There’s a kind of strange irony in the fact that by forgoing any claim to responsibility for the mess you find yourself in, you are actively disempowering yourself by removing your ability to make things better, to claim your own power and agency in any given situation and take responsibility for your actions like a mature adult. Yes, women seem to have a natural tendency to doubt ourselves and apologize too much, and yes, I truly believe women are taken advantage of in many ways, ranging from the large-scale and very overt to small-scale and very subtle. But that doesn’t mean we need to ditch humility and forget the art of a good apology, whether at work or at home.
In fact, apologizing less for things I shouldn’t apologize for should only help me apologize more readily for the things I truly should apologize for. Saying fewer insincere “sorrys” when I assert my existence to the man who cut me in line and is acting as if I’m not there, for example, might help me give a real sorry to my husband when it actually matters.
I recently shared my own experience with defensiveness, one of Dr. John Gottman’s “Four Horsemen of the Apocalypse.” Quitting an addictive defensive habit doesn’t mean that you have to roll over and claim all the fault in every single situation in your marriage just to avoid conflict; it doesn’t mean that you stop expressing your point of view, even when that clashes with your spouse’s, or throw your own needs by the wayside. On the contrary, it should empower you to be more sensitive to your partner’s needs and to express your own in a healthier way. It should help you build a deeper level of trust and help you both to be more open and vulnerable to each other. It should mean you both end up offering more genuine and heartfelt apologies to each other, more regularly.

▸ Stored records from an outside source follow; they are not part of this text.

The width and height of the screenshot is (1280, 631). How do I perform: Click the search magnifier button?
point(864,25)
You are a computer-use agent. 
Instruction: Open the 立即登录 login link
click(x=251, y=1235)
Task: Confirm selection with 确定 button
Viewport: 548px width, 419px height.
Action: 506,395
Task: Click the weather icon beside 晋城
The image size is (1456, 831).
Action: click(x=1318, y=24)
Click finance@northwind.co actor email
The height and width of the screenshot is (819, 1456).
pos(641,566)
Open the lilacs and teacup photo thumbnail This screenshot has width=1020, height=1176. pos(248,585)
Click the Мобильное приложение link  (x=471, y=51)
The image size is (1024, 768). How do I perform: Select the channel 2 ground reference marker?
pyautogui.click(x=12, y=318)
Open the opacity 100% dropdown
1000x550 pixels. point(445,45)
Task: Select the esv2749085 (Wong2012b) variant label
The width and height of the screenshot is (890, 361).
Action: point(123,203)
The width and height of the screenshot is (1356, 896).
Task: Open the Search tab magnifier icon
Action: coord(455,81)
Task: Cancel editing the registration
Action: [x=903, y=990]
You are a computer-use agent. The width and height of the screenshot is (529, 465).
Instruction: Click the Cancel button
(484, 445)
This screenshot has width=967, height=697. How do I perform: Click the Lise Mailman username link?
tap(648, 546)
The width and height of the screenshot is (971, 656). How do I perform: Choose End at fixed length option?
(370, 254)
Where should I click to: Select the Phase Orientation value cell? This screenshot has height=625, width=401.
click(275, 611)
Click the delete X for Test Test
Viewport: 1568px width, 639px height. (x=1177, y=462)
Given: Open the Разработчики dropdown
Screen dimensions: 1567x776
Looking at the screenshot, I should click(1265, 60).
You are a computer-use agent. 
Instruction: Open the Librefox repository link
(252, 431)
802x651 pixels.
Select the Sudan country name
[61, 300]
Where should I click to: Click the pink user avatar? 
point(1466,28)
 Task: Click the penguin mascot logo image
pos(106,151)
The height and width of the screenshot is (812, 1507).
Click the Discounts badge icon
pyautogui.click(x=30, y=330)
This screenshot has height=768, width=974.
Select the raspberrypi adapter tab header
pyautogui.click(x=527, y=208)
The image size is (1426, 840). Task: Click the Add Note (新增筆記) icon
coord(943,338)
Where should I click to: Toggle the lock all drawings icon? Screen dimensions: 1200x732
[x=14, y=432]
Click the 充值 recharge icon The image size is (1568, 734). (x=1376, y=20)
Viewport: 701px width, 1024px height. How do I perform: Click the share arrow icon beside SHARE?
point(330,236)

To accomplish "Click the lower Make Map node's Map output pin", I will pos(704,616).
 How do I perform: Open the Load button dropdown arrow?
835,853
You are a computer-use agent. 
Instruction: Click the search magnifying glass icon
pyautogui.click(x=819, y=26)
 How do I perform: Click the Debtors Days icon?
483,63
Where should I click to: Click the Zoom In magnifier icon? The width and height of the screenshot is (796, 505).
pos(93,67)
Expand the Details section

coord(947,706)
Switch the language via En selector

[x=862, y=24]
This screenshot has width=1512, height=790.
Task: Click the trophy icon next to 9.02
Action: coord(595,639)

The antidote to defensiveness is vulnerability and the deepening of trust; if Swift’s album has toxic defensiveness in spadefuls, it also contains a clue to the remedy.
Ultimately, I won’t have a happy marriage or a happy life if I’m constantly on the defensive, believing the lie that accepting responsibility for a fault is a sign of a weak woman. Next time I find myself in that horribly familiar place with my husband—because, let’s face it, our lives are long, and marriage is a constant learning curve—I’m going to try and remember the quieter message of Swift’s latest album. The one that reminds us that bonds of trust take time to build and that when we find people who love us for who we truly are, faults and all, embracing vulnerability and humility is suddenly not as impossible as it sounds. We just have to be willing to do it.